The mitochondrial genome has some unique genetic features. First, a human cell contains on average a few hundreds of mitochondria and a thousand copies of mtDNA. In most pathological cases both normal and mutant mtDNA occur in the same cell, a phenomenon called heteroplasmy. Second, because the mtDNA codes for proteins with a role in oxidative phosphorylation, organs that rely more readily on their energy supply will be more sensitive to mtDNA defects. Finally, mtDNA is transmitted through the cytoplasm of the egg, and the inheritance of the mutations is strictly maternal. The identification of a mutation thus has implications for all maternally related members of a family.

LHON (OMIM 535000, (9)) is the most frequent cause of optic atrophy, and a good diagnostic test would supplement the clinical investigations. Currently, the assay of choice is one in which one can screen for several point mutations simultaneously, heteroplasmy can be detected, several samples can be processed in parallel, and is technically easy to handle.

Until now, LHON mutation detection has mainly been based on the gain or loss of restriction sites (5), or on allele-specific amplification (10). These methods are accurate and deal with the problem of heteroplasmy but are time consuming. Single-stranded conformation polymorphism analysis has also been used for screening of the mitochondrial genome (11). These methods have the potential to identify any mutation in a particular region of the mtDNA, although with only 60–80% efficiency (11).

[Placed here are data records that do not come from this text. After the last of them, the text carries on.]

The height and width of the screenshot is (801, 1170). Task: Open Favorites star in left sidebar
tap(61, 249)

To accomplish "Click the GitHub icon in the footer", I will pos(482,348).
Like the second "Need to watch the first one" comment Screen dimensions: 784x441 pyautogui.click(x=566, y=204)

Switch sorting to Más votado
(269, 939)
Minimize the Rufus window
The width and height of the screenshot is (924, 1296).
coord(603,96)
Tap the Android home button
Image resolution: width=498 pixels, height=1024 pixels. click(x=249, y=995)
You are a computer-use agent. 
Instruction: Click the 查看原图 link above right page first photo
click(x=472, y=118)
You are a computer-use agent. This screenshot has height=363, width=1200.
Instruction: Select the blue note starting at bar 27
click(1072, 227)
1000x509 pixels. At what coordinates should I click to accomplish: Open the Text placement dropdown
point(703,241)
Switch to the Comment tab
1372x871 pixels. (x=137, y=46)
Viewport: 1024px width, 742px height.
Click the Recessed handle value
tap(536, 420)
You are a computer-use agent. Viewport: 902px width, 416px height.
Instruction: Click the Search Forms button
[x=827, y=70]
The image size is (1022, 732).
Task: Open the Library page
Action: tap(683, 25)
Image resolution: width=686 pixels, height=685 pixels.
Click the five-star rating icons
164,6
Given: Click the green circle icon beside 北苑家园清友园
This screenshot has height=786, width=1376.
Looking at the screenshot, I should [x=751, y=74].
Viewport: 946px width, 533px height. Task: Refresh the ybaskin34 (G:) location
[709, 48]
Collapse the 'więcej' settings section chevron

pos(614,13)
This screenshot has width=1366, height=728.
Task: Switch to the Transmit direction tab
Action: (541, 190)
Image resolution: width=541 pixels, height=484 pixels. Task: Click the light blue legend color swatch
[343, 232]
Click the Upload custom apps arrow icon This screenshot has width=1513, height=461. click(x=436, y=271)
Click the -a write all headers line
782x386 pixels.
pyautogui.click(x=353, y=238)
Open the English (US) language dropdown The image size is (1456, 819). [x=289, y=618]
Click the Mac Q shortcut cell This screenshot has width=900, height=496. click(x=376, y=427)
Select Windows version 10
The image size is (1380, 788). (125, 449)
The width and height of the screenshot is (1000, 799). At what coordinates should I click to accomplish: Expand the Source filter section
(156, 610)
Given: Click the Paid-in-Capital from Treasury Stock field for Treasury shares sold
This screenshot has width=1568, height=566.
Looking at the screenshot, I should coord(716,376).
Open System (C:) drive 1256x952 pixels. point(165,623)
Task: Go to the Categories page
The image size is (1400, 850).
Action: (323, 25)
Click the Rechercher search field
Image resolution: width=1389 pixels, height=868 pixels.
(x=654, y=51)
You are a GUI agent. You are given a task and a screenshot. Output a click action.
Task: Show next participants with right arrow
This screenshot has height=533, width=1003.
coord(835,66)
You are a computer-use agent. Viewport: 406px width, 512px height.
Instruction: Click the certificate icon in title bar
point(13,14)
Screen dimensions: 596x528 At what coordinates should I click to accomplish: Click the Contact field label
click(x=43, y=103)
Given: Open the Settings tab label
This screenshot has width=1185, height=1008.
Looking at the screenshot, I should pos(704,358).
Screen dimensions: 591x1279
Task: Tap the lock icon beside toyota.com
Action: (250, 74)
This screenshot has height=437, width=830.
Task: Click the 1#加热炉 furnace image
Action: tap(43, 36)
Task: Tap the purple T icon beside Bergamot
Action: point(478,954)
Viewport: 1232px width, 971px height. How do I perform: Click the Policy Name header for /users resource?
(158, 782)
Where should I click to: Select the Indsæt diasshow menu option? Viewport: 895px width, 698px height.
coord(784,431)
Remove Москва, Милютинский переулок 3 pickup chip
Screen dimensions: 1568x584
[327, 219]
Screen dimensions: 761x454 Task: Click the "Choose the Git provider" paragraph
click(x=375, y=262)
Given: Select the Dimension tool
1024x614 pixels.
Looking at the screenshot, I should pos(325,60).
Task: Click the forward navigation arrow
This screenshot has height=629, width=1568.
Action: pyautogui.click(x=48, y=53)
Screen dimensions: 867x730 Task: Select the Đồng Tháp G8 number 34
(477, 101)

However, given the number of polymorphisms in the mitochondrial genome, false positives may occur often and direct sequencing becomes a requisite. Solid-phase microsequencing has thus far been the most sensitive direct assay (12). Although this method is very sensitive and amenable to automation and microchip technology (13), it is relatively time consuming in its present format.

We chose to develop a reverse dot blot (RDB) as a practical solution to mtDNA point mutation screening. The method, based on the discriminative hybridization of single-base mismatches, is simple and fast, while the range of mutations can easily be expanded. The format is suitable for commercialization.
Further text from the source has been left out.